Walker Zupp
Welcome Home Brother Charles (1975) was the first film by Jamaa Fanaka (1942-2012). Fanaka was a film undergraduate at UCLA when he made the film, and it was an attempt to make use of the equipment he had access to. “They’d have these assignments called a Project 1 then a Project 2, which were usually five or ten minutes without sound,” Fanaka recalled in an interview with Jeff Brummett*. Although turning one’s “Project 2” into a movie was unheard of, Fanaka decided to “take advantage of this blessing” and started production on his first feature-length film*.

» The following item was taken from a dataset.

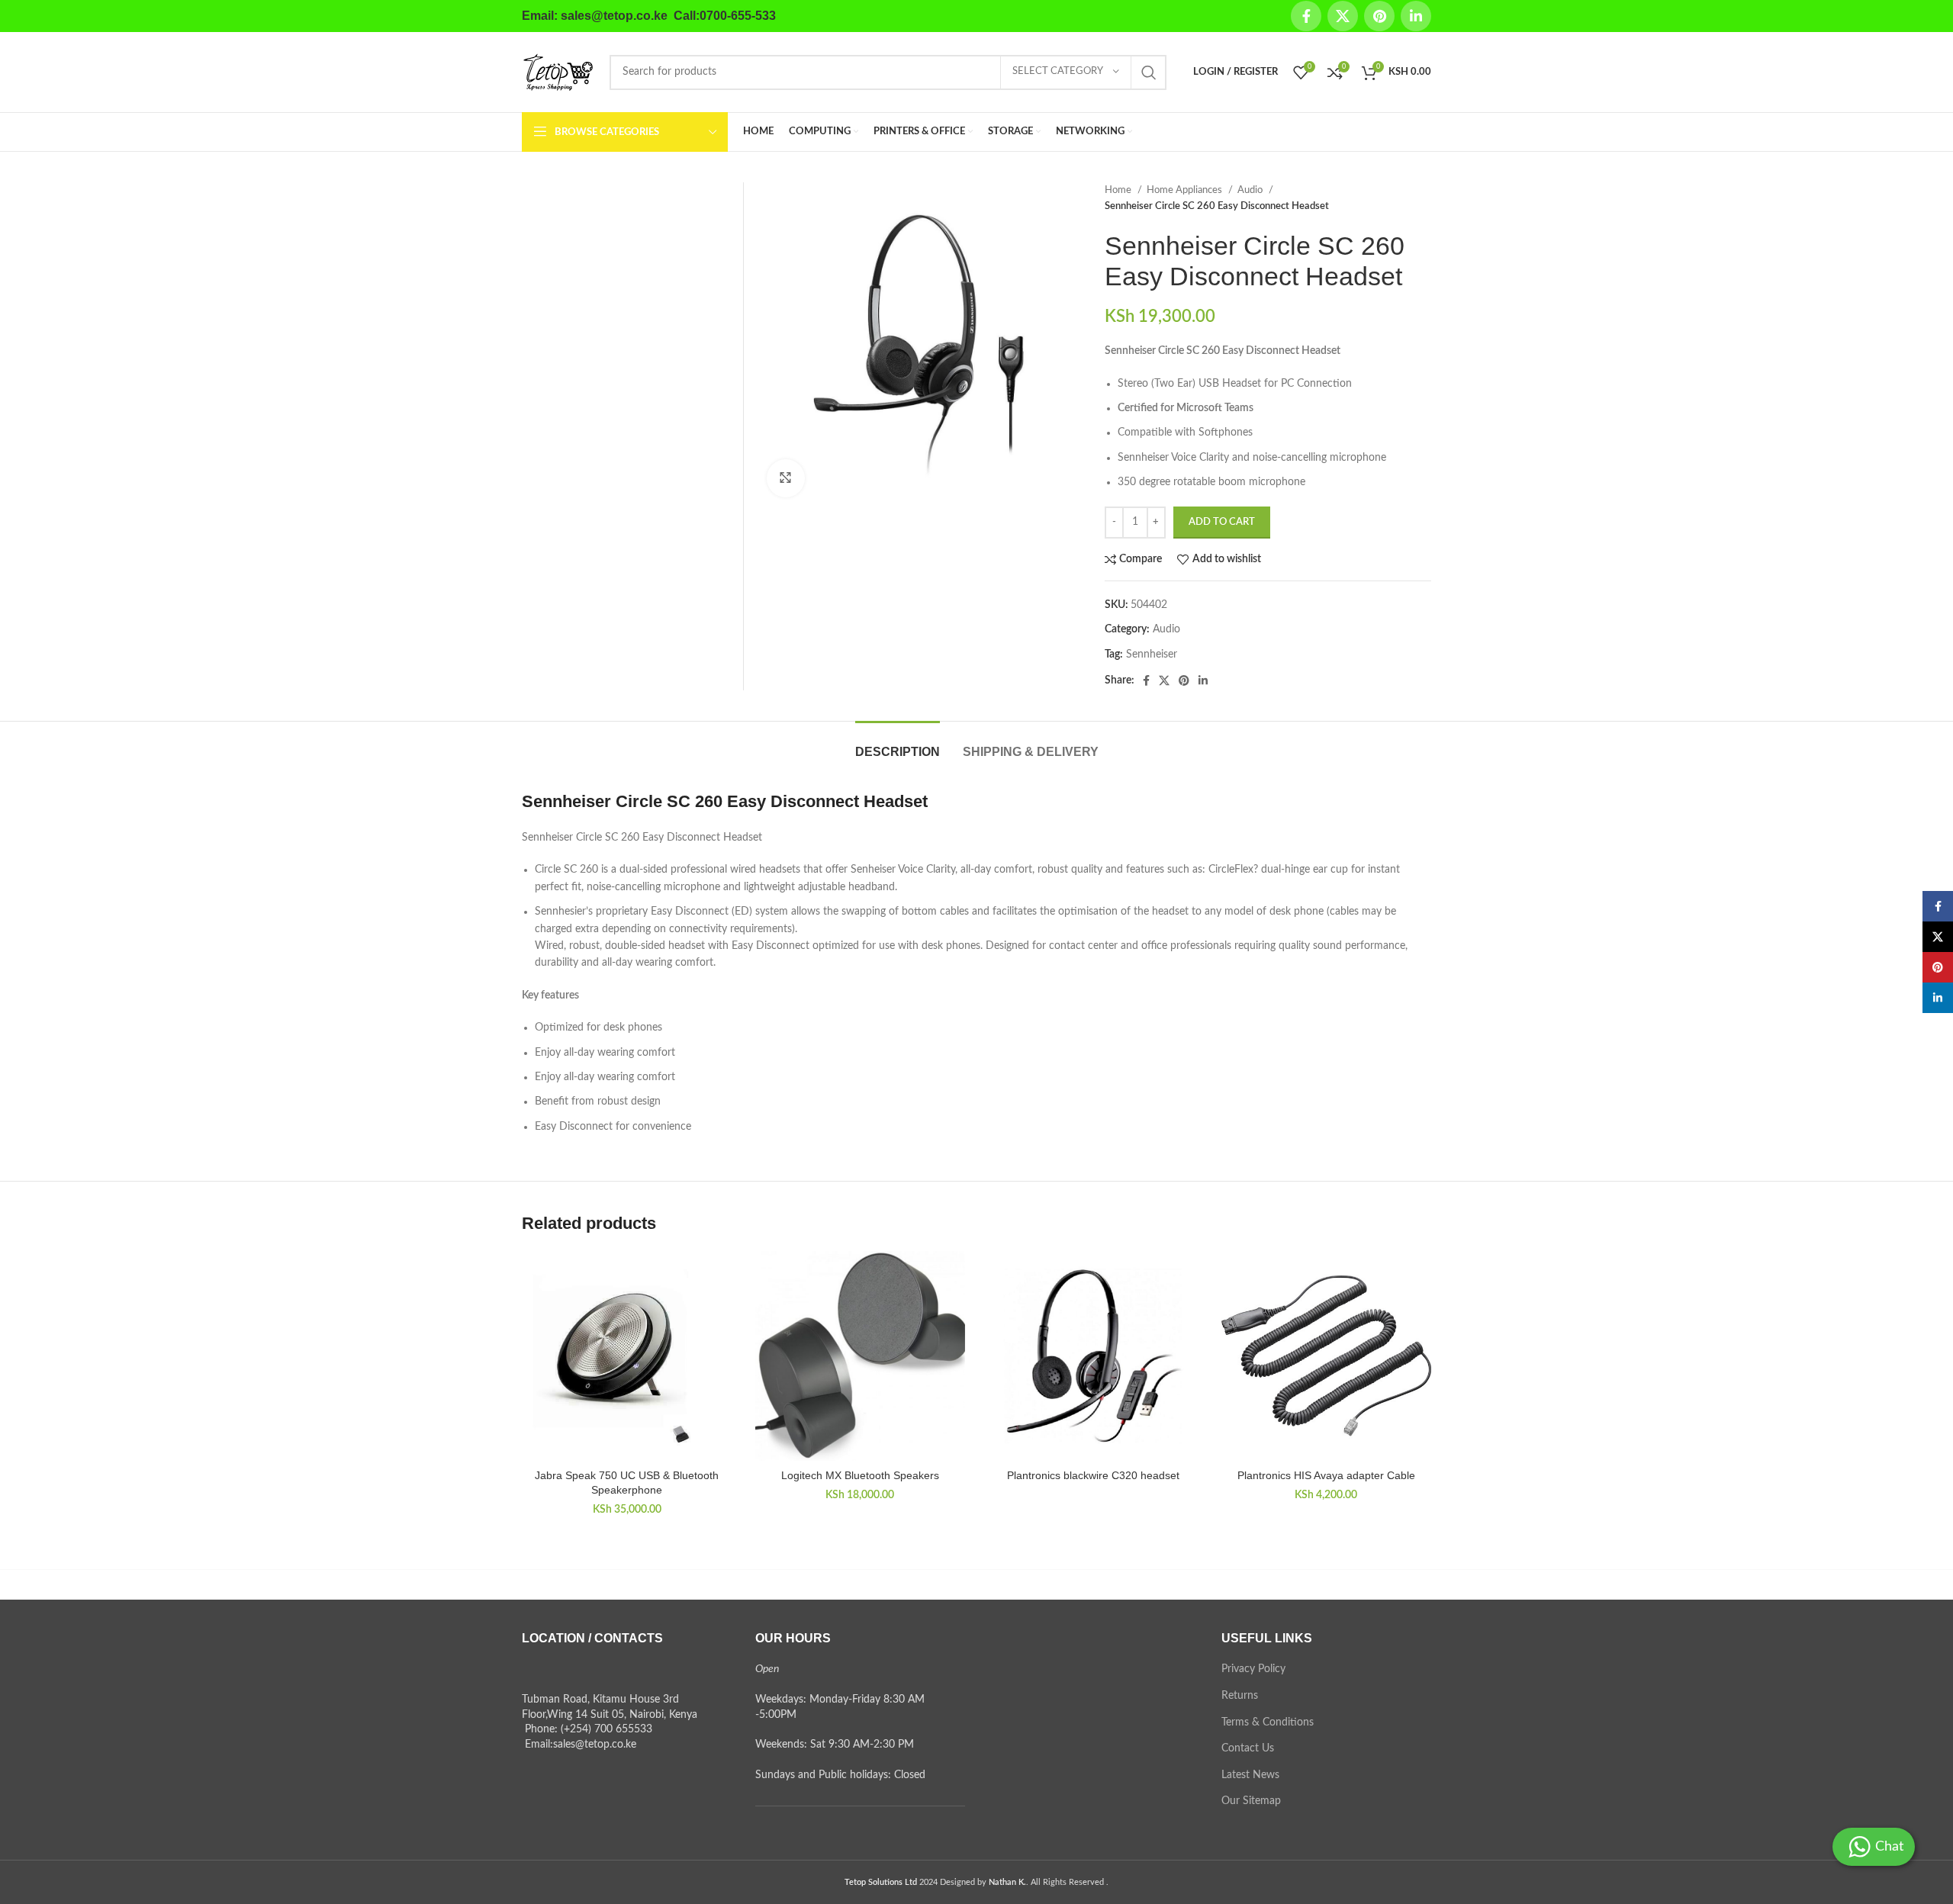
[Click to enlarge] (786, 478)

1975 was a watershed year for the United States. It saw the evacuation of American soldiers from Saigon and the takeover of Cambodia by Pol Pot and the Khmer Rouge. The American merchant vessel, Mayaguez, was also rescued after being seized by Cambodian forces. Lastly, Americans and Soviets launched their respective spacecraft—Apollo and the Soyuz—into space for a U.S.-Soviet link-up, which led to new developments in space travel. In the United States things were equally tumultuous. John N. Mitchell, H.R. Haldeman and John D. Ehrlichman were found guilty of covering up the Watergate Scandal and were sentenced to up to eight years in jail. Then Gerald Ford—who had only recently been sworn-in as president—survived two assassination attempts within seventeen days†. (Both attempts were carried out by female shooters, one of whom was a member of Charles Manson’s cult.) In short, it was the right time for Fanaka to make a film about an ex-con’s murderous genitalia. As of June 2023, however, Welcome Home Brother Charles has 4.8 out of 10 on IMDB, is generally classed as a Blaxploitation movie and is about as obscure as the pioneers of Soviet animation, the epic Polish science fiction movie, On the Silver Globe (1988), and the experimental novels of Ann Quin.